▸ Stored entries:
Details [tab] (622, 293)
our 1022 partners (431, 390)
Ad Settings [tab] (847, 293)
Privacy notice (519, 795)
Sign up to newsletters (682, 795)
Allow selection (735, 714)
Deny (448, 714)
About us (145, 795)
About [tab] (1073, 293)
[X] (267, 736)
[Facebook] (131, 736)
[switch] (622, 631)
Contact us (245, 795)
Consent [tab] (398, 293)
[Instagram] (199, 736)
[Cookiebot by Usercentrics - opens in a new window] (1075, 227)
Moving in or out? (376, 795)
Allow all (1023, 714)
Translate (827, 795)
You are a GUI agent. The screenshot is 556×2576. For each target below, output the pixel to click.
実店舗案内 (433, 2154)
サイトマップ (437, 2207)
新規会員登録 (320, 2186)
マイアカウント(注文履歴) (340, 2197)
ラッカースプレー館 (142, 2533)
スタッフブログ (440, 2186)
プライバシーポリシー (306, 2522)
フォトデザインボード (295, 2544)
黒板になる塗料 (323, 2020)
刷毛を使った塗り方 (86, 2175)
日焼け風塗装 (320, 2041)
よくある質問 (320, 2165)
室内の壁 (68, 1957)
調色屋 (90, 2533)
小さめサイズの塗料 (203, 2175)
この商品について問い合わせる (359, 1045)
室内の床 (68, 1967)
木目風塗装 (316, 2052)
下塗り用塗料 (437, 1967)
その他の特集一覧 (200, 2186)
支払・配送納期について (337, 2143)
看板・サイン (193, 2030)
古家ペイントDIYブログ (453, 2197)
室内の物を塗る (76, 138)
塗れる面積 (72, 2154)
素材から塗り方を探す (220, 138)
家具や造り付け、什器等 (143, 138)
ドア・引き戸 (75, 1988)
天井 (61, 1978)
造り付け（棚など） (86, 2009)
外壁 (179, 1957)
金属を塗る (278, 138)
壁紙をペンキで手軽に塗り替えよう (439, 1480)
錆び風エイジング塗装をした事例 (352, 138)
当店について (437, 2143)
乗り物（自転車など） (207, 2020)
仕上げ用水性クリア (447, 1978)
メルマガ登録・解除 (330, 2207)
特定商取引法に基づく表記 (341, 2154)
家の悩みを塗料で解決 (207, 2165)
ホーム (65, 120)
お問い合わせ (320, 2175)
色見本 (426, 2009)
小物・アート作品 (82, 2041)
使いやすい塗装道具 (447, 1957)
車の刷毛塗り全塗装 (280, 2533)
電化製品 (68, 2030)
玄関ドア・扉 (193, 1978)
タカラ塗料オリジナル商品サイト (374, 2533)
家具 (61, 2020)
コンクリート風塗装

▸ Exercise aim: The answer is a portion of the data. Write out exactly the line with "車の刷毛塗り全塗装 (280, 2533)" and all lines after it.

▸ Exercise solution:
車の刷毛塗り全塗装 (280, 2533)
電化製品 (68, 2030)
玄関ドア・扉 (193, 1978)
タカラ塗料オリジナル商品サイト (374, 2533)
家具 (61, 2020)
コンクリート風塗装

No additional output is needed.